HOW TO COMPLETE THIS TASK: Every line from the start of the records below to the line containing "Task: Click the 14.29 average heat score" should be retyped exactly, that line included, and no others.

RECORD SET:

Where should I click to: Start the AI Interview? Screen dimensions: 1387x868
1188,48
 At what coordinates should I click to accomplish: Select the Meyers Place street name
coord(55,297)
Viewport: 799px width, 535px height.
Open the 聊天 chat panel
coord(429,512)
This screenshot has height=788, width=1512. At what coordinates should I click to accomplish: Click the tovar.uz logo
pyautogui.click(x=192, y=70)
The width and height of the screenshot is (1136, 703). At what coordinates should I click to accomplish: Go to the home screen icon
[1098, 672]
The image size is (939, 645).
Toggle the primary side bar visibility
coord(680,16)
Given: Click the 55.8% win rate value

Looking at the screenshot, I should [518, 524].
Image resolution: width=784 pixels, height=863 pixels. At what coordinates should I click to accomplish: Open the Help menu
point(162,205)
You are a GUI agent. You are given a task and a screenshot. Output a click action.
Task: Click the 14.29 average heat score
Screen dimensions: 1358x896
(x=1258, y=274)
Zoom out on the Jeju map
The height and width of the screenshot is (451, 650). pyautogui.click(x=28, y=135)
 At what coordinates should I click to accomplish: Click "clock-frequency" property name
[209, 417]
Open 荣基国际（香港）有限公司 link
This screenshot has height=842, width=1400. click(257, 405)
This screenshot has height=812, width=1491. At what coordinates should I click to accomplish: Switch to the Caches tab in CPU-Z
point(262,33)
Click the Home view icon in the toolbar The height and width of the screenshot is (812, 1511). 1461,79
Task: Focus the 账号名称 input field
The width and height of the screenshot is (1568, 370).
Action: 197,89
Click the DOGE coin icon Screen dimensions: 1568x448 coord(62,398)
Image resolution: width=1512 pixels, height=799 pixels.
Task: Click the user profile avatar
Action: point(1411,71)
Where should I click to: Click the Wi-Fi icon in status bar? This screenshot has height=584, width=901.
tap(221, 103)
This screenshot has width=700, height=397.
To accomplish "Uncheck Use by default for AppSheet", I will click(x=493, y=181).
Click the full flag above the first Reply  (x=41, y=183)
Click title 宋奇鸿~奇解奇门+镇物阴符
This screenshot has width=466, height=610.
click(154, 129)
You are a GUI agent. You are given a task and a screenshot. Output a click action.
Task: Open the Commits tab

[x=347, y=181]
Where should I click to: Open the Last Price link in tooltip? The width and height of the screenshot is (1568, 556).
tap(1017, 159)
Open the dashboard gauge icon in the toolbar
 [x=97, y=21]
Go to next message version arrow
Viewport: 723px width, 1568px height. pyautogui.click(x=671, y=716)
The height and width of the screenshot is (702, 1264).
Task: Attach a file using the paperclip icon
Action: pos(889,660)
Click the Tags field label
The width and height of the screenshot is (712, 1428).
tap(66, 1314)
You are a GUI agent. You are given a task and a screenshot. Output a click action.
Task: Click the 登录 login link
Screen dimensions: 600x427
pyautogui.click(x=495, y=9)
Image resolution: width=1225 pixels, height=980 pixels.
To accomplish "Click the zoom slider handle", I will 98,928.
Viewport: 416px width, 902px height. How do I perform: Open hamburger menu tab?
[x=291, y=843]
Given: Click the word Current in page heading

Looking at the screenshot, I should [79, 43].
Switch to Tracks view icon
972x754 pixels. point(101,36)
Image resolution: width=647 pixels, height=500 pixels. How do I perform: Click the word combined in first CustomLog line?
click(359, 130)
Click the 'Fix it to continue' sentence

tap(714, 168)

EXERCISE RESULT:
Where should I click to: Start the AI Interview? Screen dimensions: 1387x868
1188,48
 At what coordinates should I click to accomplish: Select the Meyers Place street name
coord(55,297)
Viewport: 799px width, 535px height.
Open the 聊天 chat panel
coord(429,512)
This screenshot has height=788, width=1512. At what coordinates should I click to accomplish: Click the tovar.uz logo
pyautogui.click(x=192, y=70)
The width and height of the screenshot is (1136, 703). At what coordinates should I click to accomplish: Go to the home screen icon
[1098, 672]
The image size is (939, 645).
Toggle the primary side bar visibility
coord(680,16)
Given: Click the 55.8% win rate value

Looking at the screenshot, I should [518, 524].
Image resolution: width=784 pixels, height=863 pixels. At what coordinates should I click to accomplish: Open the Help menu
point(162,205)
You are a GUI agent. You are given a task and a screenshot. Output a click action.
Task: Click the 14.29 average heat score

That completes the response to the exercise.